We all know the Internet is not secure, yet more companies are turning to the cloud for business solutions. With that in mind, I spoke with Philippe Courtot, CEO of Qualys, a security provider that offers a unique hybrid of the cloud model.
QualysGuard is a suite of services that scan your network for vulnerabilities, ensuring that all devices are in compliance with company security policy, as well as external regulations.
The service is used by 200 of the Forbes Global 2000, Courtot tells me.
The cloud's silver lining: Tethered security
What is unique is the delivery model, which begins as SaaS in the cloud, though not of the free-floating kind, you might say. It is tethered to an appliance that Qualys puts behind your firewall. Once connected, Qualys manages the device, which in turn manages numerous aspects of the security of your network. One of the company's largest customers -- Courtot wouldn't say who -- has more than 223 managed security appliances worldwide.

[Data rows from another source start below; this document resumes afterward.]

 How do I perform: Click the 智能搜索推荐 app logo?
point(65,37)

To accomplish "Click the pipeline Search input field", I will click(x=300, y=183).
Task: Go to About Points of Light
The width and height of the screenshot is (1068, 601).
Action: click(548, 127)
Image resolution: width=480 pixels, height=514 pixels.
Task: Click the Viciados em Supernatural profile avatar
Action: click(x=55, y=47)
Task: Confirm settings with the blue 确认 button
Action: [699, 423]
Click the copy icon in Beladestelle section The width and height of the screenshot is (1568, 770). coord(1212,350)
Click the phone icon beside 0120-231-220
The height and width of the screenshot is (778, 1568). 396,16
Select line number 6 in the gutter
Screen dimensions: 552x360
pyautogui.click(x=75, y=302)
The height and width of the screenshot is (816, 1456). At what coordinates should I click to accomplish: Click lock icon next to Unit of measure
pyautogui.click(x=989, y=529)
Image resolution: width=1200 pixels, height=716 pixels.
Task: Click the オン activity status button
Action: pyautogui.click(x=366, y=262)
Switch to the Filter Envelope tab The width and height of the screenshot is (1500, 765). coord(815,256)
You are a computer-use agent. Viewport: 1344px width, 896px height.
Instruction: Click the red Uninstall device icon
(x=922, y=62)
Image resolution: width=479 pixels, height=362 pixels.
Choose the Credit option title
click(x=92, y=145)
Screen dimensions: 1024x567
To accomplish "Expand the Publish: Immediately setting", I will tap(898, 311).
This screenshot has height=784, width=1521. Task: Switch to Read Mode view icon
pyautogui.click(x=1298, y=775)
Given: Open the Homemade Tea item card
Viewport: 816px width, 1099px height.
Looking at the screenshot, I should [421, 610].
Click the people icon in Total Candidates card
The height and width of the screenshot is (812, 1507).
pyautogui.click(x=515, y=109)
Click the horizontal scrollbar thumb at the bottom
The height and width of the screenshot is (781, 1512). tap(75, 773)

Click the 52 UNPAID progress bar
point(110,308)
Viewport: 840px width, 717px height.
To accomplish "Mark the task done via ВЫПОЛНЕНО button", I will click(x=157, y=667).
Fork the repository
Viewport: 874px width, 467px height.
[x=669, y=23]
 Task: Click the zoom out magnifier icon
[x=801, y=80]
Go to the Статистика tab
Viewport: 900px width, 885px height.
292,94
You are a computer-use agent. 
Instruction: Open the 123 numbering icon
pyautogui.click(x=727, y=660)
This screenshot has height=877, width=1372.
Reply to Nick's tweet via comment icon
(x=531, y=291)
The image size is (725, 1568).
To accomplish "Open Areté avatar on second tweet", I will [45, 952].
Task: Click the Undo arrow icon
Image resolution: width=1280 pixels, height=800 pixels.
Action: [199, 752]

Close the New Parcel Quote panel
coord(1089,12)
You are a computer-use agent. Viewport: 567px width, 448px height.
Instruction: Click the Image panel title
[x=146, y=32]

[ For more on cloud computing's impact on IT, see "The dangers of cloud computing," "Cloud options for IT that IT will love," and "Nick Carr: The many ways cloud computing will disrupt IT." ]
The hardened appliances sit behind the firewall with all data encrypted and almost no way to actually access the box. There is a small keypad that will allow a security manager to put in originating IPs and credentials; otherwise, the box is closed.
It's a nice compromise. As Courtot points out, businesses in aggregate shell out about $84 billion to manage 400 million Exchange clients, while with Google Mail, there is no infrastructure. In theory, those Exchange servers behind your firewall are more secure than Google Mail, which just sits out there, untethered, in the cloud.
Qualys hybrid model means the user has no infrastructure to speak of, yet gets the behind-the-firewall security many companies demand.
Currently Qualys remotely manages about 7,000 appliances worldwide.
Where an appliance makes sense
You might think of the setup like iTunes and iPod. If you want to listen to iTunes, you need a device: the iPod. Here, if you want to have your data checked, the appliance is the device, but it's on your site.
I think the hybrid idea has legs. As Courtot says, whenever you have to gather and probe data, the idea of an appliance makes sense.
The health-care industry seems a logical fit, and when I asked Courtot, he said, yes, Qualys is working with Kaiser on just such a solution.